Llegados a este punto, cabría plantearse: ¿qué se está haciendo? y ¿qué se debería hacer al respecto? Son destacables, en primer lugar, las medidas políticas (discriminación positiva) puestas en práctica para potenciar una mayor presencia de la mujer en diferentes espacios y entes sociales (política de cuotas, paridad en representación de órganos de gobierno, subvenciones para la contratación, medidas que permitan la conciliación laboral y familiar, entre otras). Se conciben, de este modo, como medidas a corto plazo que pretenden la búsqueda y el fomento inmediato de una igualdad intergéneros. En segundo lugar, cabe distinguir las medidas a largo plazo más efectivas, pero prolongadas en el tiempo, a través de la coeducación como una forma de vida que desarrolle respeto hacia la diversidad, la libertad y una convivencia solidaria basada en la "equidad de género".
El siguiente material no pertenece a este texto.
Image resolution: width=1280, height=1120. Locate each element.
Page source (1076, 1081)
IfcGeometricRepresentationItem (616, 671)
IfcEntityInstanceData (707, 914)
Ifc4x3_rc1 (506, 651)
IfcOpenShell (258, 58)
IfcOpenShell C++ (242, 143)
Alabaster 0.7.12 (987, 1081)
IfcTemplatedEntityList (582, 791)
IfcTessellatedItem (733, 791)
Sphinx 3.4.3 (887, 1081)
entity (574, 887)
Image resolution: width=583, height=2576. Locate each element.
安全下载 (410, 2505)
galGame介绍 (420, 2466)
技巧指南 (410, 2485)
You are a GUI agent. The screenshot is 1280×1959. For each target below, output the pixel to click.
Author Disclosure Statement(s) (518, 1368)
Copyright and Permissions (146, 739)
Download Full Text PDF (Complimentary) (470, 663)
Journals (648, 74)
En todo ello tiene un papel crucial la intervención socio-familiar desde edades tempranas, puesto que supone formar a las nuevas generaciones con estos valores coeducativos, tanto desde la escuela como desde el hogar predicando, de esta manera, con el ejemplo en la vida diaria (compartir tareas domésticas por ambos progenitores, respetar gustos y actividades lúdicas de los hijos o el alumnado, evitando la proyección de prejuicios que puedan limitar su desarrollo y potencialidades, así como la distorsión perceptiva de la realidad).
Por tanto, somos "herederos" de un momento sociocultural, enclavado en un contexto histórico determinado, el mismo que reproduce unos estereotipos, creencias, sentimientos, patrones comportamentales que determinan nuestra proyección futura. El cambio social comienza por un cambio educativo, donde la persona es la "piedra angular" del sistema, independientemente del género, estereotipos, atribuciones, etc. Ese es pues, nuestro cometido, forjando el presente estaremos asentando los "cimientos" para una nueva sociedad.